Like the land that diets forgot, fairs are places of indulgence: elephant ears and corn dogs, cheese-on-a-stick and deep-fried anything, from the standard fries and onion rings to Twinkies, Oreos, Snickers bars and even chocolate-covered strawberries.
Fair food is far from health food, but one state fair is trying to make fried treats a little bit healthier by banning cooking oil containing trans fats.
Taking a cue from cities such as New York that have banned the oils, and fast-food companies such as KFC that no longer use it, the Indiana State Fair will require its vendors to cook in zero trans fat or in no trans fat oil this summer.
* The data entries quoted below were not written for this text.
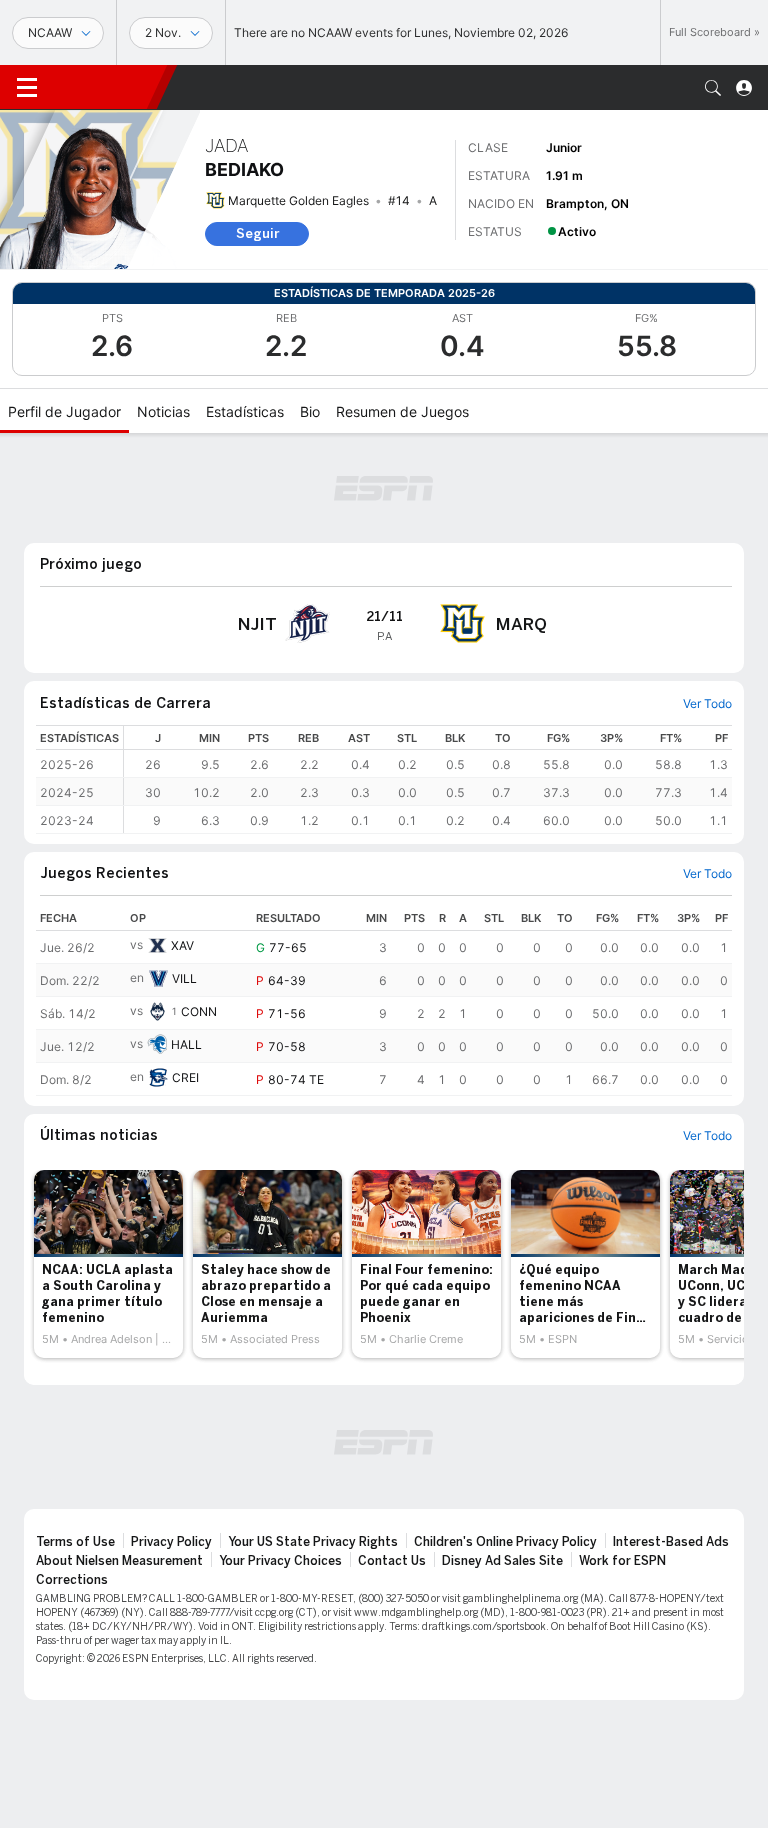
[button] (713, 88)
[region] (428, 779)
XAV (182, 945)
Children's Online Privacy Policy (505, 1542)
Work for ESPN (622, 1561)
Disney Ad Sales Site (502, 1561)
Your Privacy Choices (280, 1561)
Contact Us (392, 1561)
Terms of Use (75, 1542)
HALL (186, 1044)
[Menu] (27, 88)
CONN (199, 1011)
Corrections (72, 1580)
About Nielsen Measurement (119, 1561)
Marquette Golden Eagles (298, 200)
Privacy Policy (171, 1542)
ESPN (105, 87)
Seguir (257, 233)
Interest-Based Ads (671, 1542)
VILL (184, 978)
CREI (185, 1077)
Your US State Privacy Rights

It is believed to be the first state fair in the country to take such action against trans fats, fair spokesman Andy Klotz said.
"We found out it provides a healthier, better product with no drawbacks to the taste," Klotz said. "We were convinced this was good for everyone involved."
Trans fats, artificially created by hydrogenating oil, are shown to lower good cholesterol and increase bad cholesterol. Chicago has considered banning the artery-clogging fats, and New York, Philadelphia and Montgomery County, Md., have banned them from restaurants. New York's ban took effect July 1, and the others become law this year or in 2008.
About 70% of the vendors at the Indiana State Fair were already using zero trans fat or trans fat-free oil. Before making the final decision on the ban, state fair employees held a taste test of corn dogs, elephant ears and French fries and determined that if the flavor wasn't the same, it was slightly better, Klotz said.
To make sure vendors are using the healthier oils, the Aug. 8-19 Indiana fair will require them to use oil purchased from the fair, he said. He expects the fair will go through 7,000 gallons of oil over 12 days.
The fair isn't trying to make money off the oil sales, Klotz said. "What we're trying to do is offer a healthier product and a better product. Hopefully people will come more and buy more. That's where we'll see our increase."
The oil without trans fats will cost more, Klotz said, but he didn't expect fair food prices to go up. Vendors can make up some of that additional cost because they can use the oils longer, he said.
Klotz said it is unlikely that the fair will issue a full ban on trans fats. "I don't think we'll ever attempt to go there, but it is nice to have a healthier product," he said.
Though others in the state fair business are watching, other state fairs in the Midwest aren't rushing to join the movement. Minnesota will provide signs to vendors who aren't using trans fat frying oil, and Wisconsin is keeping an eye on what happens in Indiana. Fairs in Illinois and Ohio say they haven't considered requiring vendors to use zero trans fat oils.
Illinois State Fair manager Amy Bliefnick knows banning trans fats is a trend in the food industry but was surprised to hear that the Indiana State Fair was doing it.
"You come to the fair to treat yourself and indulge in some of life's pleasures," Bliefnick said. "There's plenty of opportunity to have things that are healthy for you, if that's what you desire."
In Wisconsin, the state fair's food and beverage manager is keeping up on the trans fat-free movement but says he would want to make sure a ban was enforceable and wouldn't hurt any vendors before considering one. KFC spent a year developing its trans fat-free chicken recipe, says J. "Omar" Andrietsch, and he wants to make sure the fair's vendors would have time to make sure new oils wouldn't hurt the flavor of their signature products, whether that's a fried Twinkie or fried cheese.
"It's a big undertaking, and I don't think we should leap into something just because it's the hot topic of the day," Andrietsch said.
And he isn't sure the average fair-goer cares that the corn dog or blooming onion is trans fat-free. "That doesn't mean we shouldn't try to promote it," he said. "But it's not something that's going to happen overnight."
Dave Schlabach, executive director of the National Independent Concessionaires Assn., says many of his organization's 1,200 members are already switching, because products fried in oils free of trans fats are higher quality and taste better. He supports the Indiana fair's ban.
"No one likes to be told what to do, but in this case, it's OK," Schlabach said. "It's a way of reaching out to the public.... I don't think anyone looks at this as being particularly controversial."